On August 19th, the last U.S. combat brigade left Iraq, ending a 7 year military operation that toppled the regime of Saddam Hussein.
"As a candidate for President," said President Barack Obama, "I pledged to bring the war in Iraq to a responsible end. Shortly after taking office, I announced our new strategy for Iraq and for a transition to full Iraqi responsibility. And I made it clear that by August 31st, 2010 America’s combat mission in Iraq would end. And that is exactly what we are doing — as promised, on schedule," he said
6 months ago, more than 140,000 troops were stationed in Iraq. By the end of August, there will be fewer than 50,000, none of them serving in a combat capacity. And under an agreement between the U.S. and Iraq, those 50,000 U.S. troops still will leave Iraq by December 2011. But in the meantime, said Major General Stephen Lanza, a spokesman for U.S. forces in Iraq, these units will tackle the important job of conducting stability operations and assisting the Iraqi security forces during counterterrorism operations.
Beginning on September 1st, the responsibility for U.S. operations in Iraq will pass from the U.S. military to the Department of State, from soldiers to diplomats. Much of the security will be directed by the bureau of diplomatic security.

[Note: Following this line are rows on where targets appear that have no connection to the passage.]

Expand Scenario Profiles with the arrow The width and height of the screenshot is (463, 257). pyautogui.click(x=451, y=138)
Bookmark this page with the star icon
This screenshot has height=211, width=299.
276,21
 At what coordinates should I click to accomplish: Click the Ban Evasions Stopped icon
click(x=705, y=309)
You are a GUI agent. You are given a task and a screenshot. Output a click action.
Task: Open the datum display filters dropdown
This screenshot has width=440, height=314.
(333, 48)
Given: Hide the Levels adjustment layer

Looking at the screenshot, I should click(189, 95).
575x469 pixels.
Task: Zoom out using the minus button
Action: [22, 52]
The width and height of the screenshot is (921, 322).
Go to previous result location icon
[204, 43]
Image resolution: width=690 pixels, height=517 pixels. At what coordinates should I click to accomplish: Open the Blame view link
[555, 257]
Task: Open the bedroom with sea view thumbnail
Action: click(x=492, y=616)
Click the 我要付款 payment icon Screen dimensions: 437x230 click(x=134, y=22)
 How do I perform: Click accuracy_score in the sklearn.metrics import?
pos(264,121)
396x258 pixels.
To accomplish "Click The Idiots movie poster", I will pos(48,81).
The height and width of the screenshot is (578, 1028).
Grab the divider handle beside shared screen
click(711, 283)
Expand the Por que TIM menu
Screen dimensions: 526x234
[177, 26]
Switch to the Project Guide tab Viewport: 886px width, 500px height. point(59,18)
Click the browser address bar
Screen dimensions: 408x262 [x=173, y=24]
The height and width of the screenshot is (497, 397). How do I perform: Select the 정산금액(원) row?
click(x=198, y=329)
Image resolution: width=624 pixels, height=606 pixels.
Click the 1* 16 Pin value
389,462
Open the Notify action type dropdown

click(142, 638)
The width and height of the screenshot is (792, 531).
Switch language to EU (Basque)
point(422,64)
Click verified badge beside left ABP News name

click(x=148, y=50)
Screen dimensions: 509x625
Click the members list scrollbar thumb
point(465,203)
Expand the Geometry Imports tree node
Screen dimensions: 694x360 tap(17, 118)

Eventually, the Department of State will also be in charge of training the Iraqi police force. The program, said Deputy Assistant Secretary of Defense Colin Kahl, has been set up with Iraqi input and will help Iraqi police officers develop the skills to move from counterinsurgency operations to crime solving.
So, the U.S. mission in Iraq is changing, said Deputy White House Spokesman Bill Burton. "There will be a change in command and you’ll see the United States move to a new role, which is advising and assisting the Iraqi security forces."
"More importantly," said Major General Lanza, "our mission here will allow Iraq not only to grow as a country, but also to expand their security, and also economic development throughout the region, which is extremely important."